What exactly are you looking for?”
“Well, I’m looking for a nice guy who can handle me. Who’s funny, witty, educated and that’s it.”
I ask her If she came to 101India secretly hoping that she would meet a guy. She nods affirmatively and looks around the room. “What do you think of the cameraman?” I ask. “He’s cute” she says frankly, without a seconds delay.
“Why do you think you haven’t found your soul mate?”
“Maybe it’s because I’m not skinny . I also think it’s destiny, when it’s meant to happen it’ll just happen. That’s what people say, that’s the hope I have and when you meet so many men you get a certain clarity of what you definitely do not want.”
“I see. Tell me two things you definitely don’t want?”
“I hate liars and infidelity and of course he has to be physically compatible. Yes we’re assuming that both parties entering the agreement are physically fine but if they’re not then that’s a problem. I got a scare once and called my aunt. Asked her “What if he’s impotent then what?”. She said there’s this semen test and according to a certain count, they know whether he’s ok or not.”
“How do you get a stranger to do the semen test when they’ve just met you?”
“That comes later when he says I may have a problem. Otherwise you just assume he’s fine. Of course on the date he’ll never say that he’s impotent. But I think I know from how he holds me …”
“That’s a little far-fetched. So wait..you’re saying you’ll be able to predict that from a hug?”
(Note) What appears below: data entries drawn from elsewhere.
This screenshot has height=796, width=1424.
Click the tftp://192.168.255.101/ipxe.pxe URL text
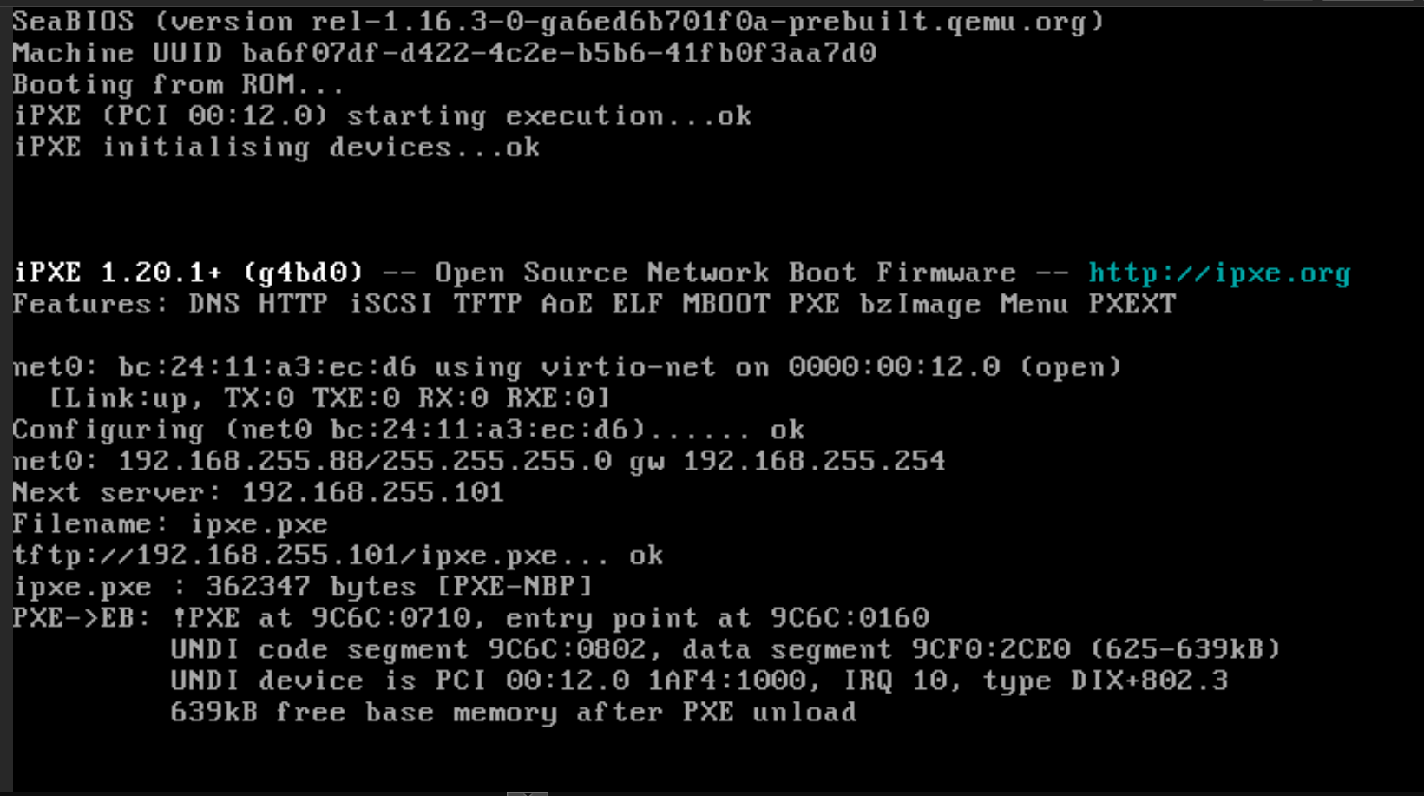pos(285,556)
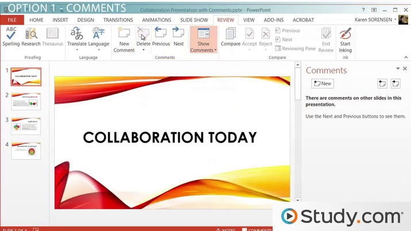
Task: Click New button in Comments pane
Action: pos(322,83)
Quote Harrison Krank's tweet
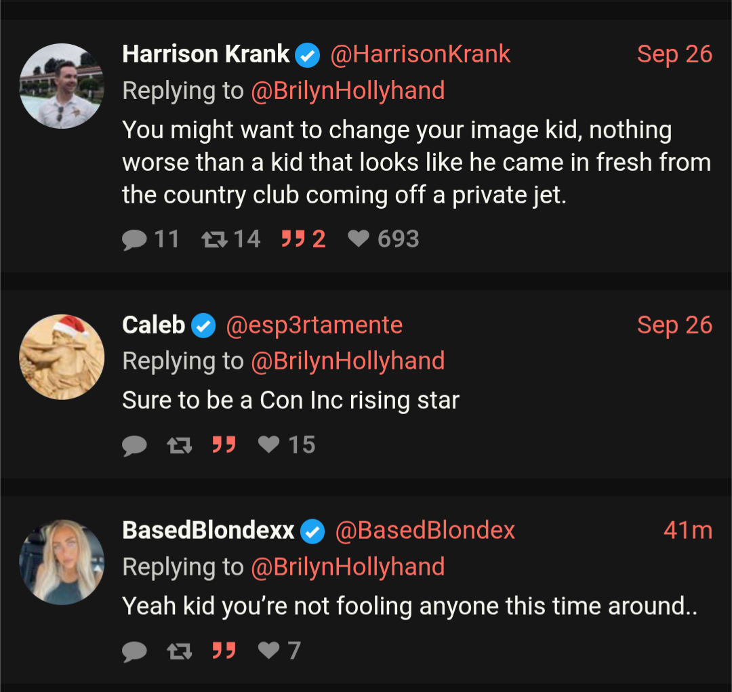The width and height of the screenshot is (732, 692). [x=293, y=239]
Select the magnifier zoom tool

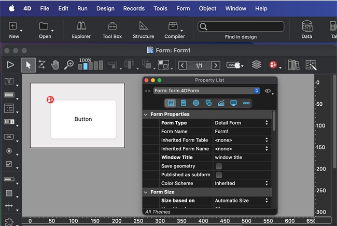tap(68, 65)
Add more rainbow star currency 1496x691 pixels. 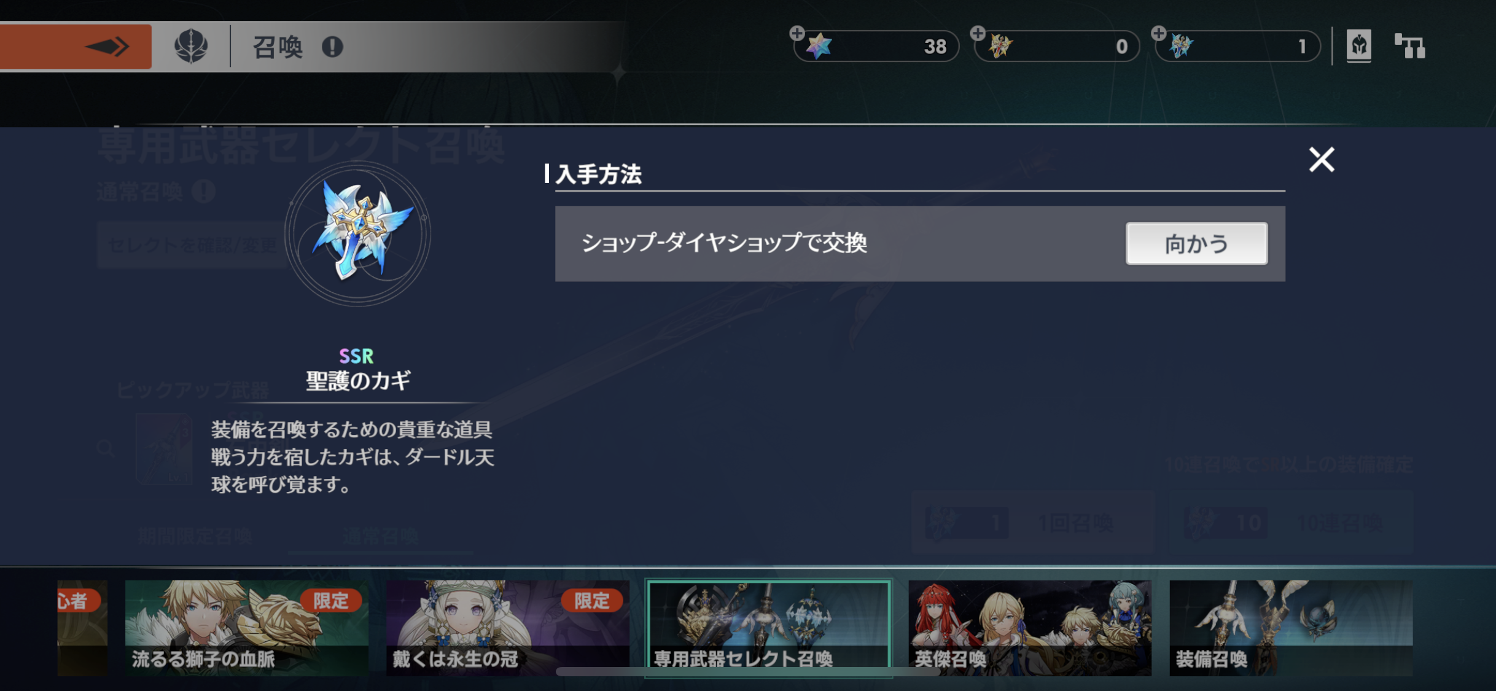pyautogui.click(x=797, y=33)
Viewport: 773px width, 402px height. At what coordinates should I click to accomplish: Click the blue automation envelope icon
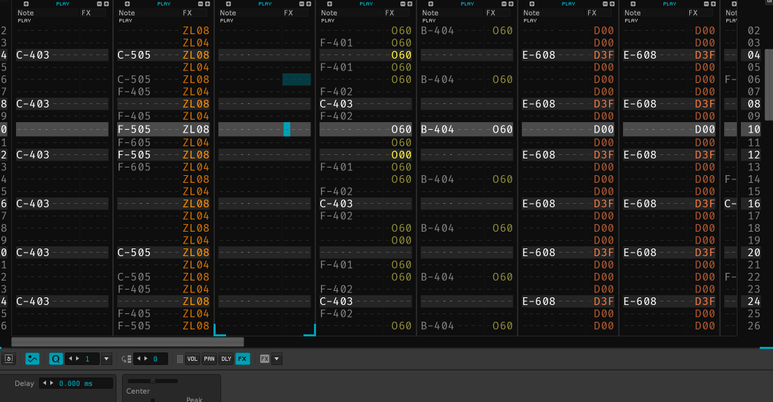[x=32, y=359]

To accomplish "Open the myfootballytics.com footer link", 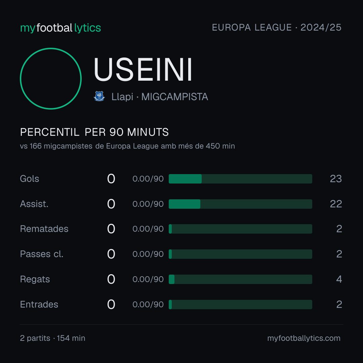I will point(304,338).
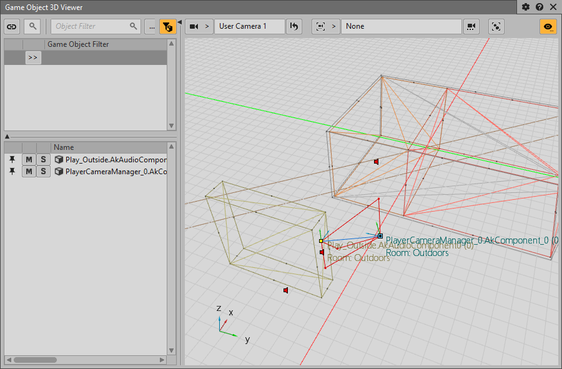Collapse the left panel with the triangle arrow
Image resolution: width=562 pixels, height=369 pixels.
coord(180,22)
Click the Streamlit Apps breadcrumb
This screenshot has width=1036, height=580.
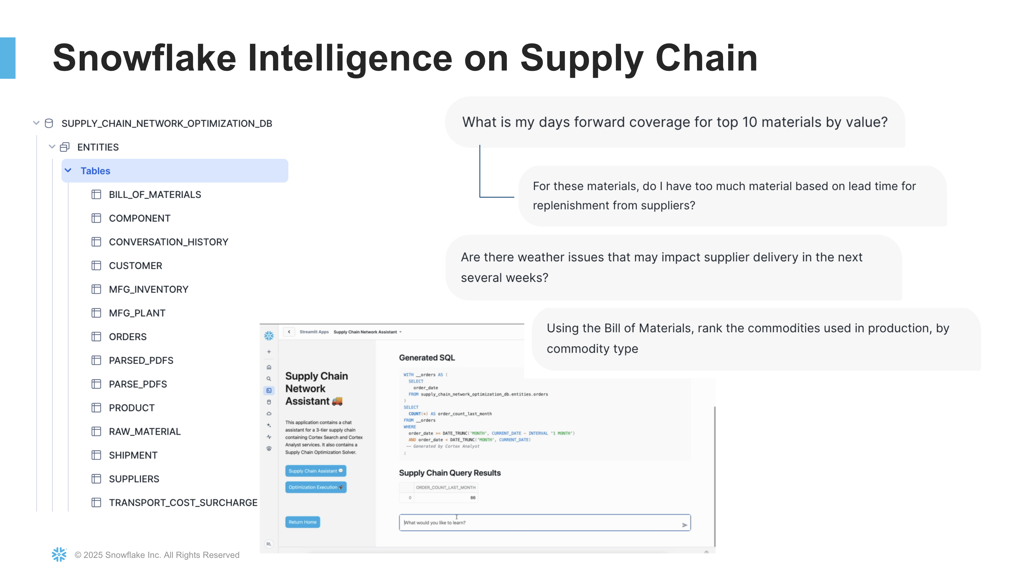[x=315, y=332]
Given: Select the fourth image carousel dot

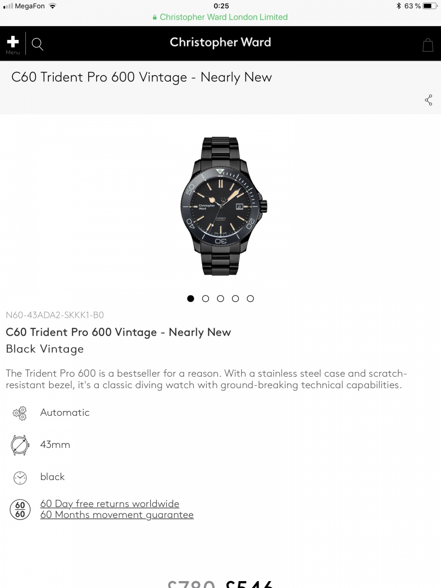Looking at the screenshot, I should 235,299.
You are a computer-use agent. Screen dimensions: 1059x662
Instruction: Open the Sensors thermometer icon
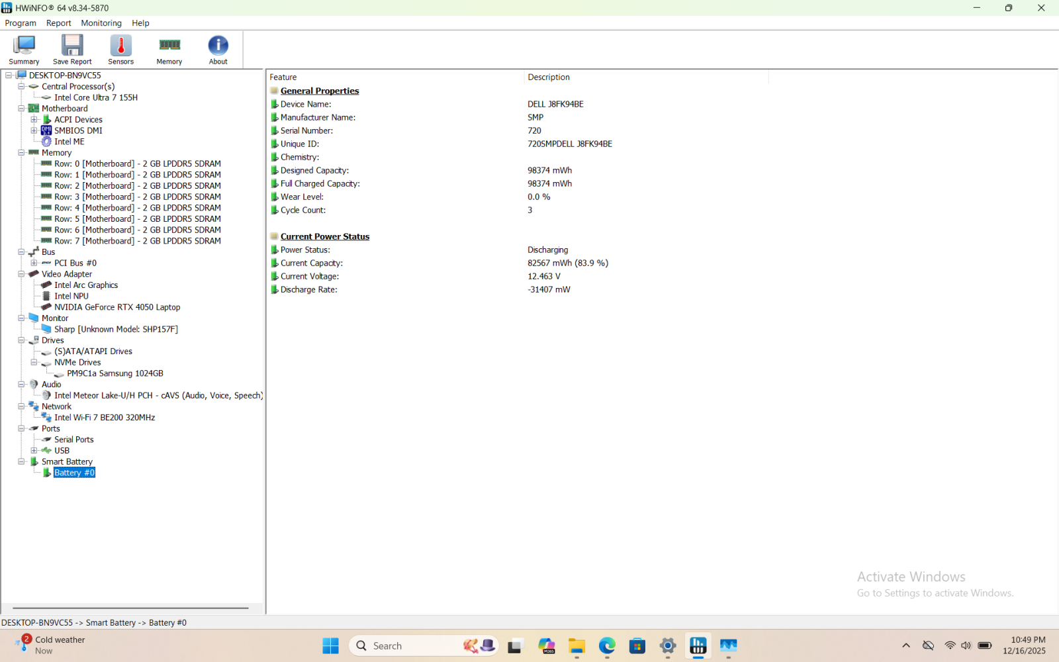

We then hug and I ask for the rating. She refuses to give me one. Maybe it was 12 on 10 and she didn’t want to inflate my ego. Just saying. After insisting she said it was a 5. I will never ask again.
“What do you think your experience says about the men of this generation?
“They don’t know what they want and have their priorities confused. Some are doing it for their mothers and some for their friends. I’ve not met anybody who’s doing it for himself. Our mothers had it better, they knew what they were getting into and it was for keeps. Not get in and get out. Same for me: No matter how bad it is I’m going to make it work and not let it fall apart.